Quick Recap Checklist
- Replication solves read scale and HA — not write scale
- Async replication: low latency, risk of data loss on failover
- Sync replication: zero data loss, higher write latency
- Semi-synchronous: at least one replica acknowledged before commit
- Monitor replication lag on every replica; alert on anomalies
- Verify replication is current before promoting a replica
- Test failover procedures before production failures occur
- Replication slots prevent WAL recycling — monitor disk usage
- Strong auth and TLS encryption for replication connections
- Multi-master requires conflict resolution — avoid unless necessary
Interview Questions
The weaker replica cannot replay WAL entries as fast as the stronger replicas. Replication uses a single SQL thread for applying changes — if that thread cannot keep up with the primary's write rate, the weak replica falls behind. Meanwhile, stronger replicas stay current. The practical impact: if your application routes reads round-robin across replicas without checking lag, some users get stale data while others see current data. The fix is to either upgrade the weak replica's resources or exclude it from read distribution and use it only for specific low-throughput tasks.

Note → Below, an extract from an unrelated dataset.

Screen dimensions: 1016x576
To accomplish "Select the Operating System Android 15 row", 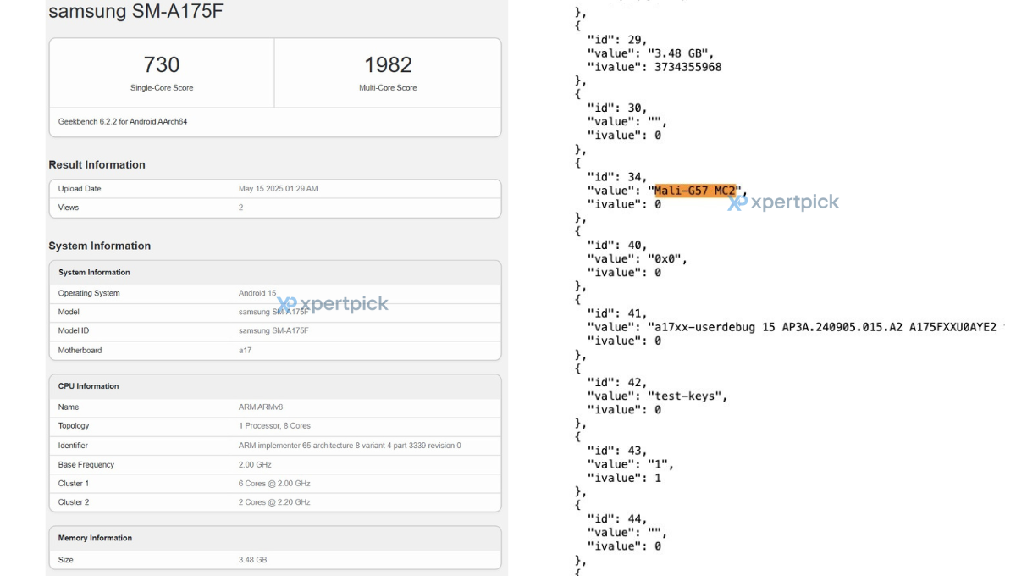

The read sees eventual consistency at best. There is no guarantee that the replica has received the write. If replication lag is zero, the read sees the write. If lag is 5 seconds, the read sees data that is 5 seconds old. For read-after-write consistency, you must either read from the primary after writes or use semi-synchronous replication to guarantee at least one replica has the write before the primary acknowledges the transaction.
Synchronous replication waits for all configured replicas to acknowledge writes before committing the transaction on the primary. If any replica does not acknowledge within a timeout, the write fails. Semi-synchronous replication waits for at least one replica to acknowledge, then commits on the primary. If no replica acknowledges within the timeout, it falls back to asynchronous replication and commits anyway. PostgreSQL calls this synchronous_commit = on for synchronous and synchronous_commit = remote_apply or remote_write for the various semi-synchronous modes.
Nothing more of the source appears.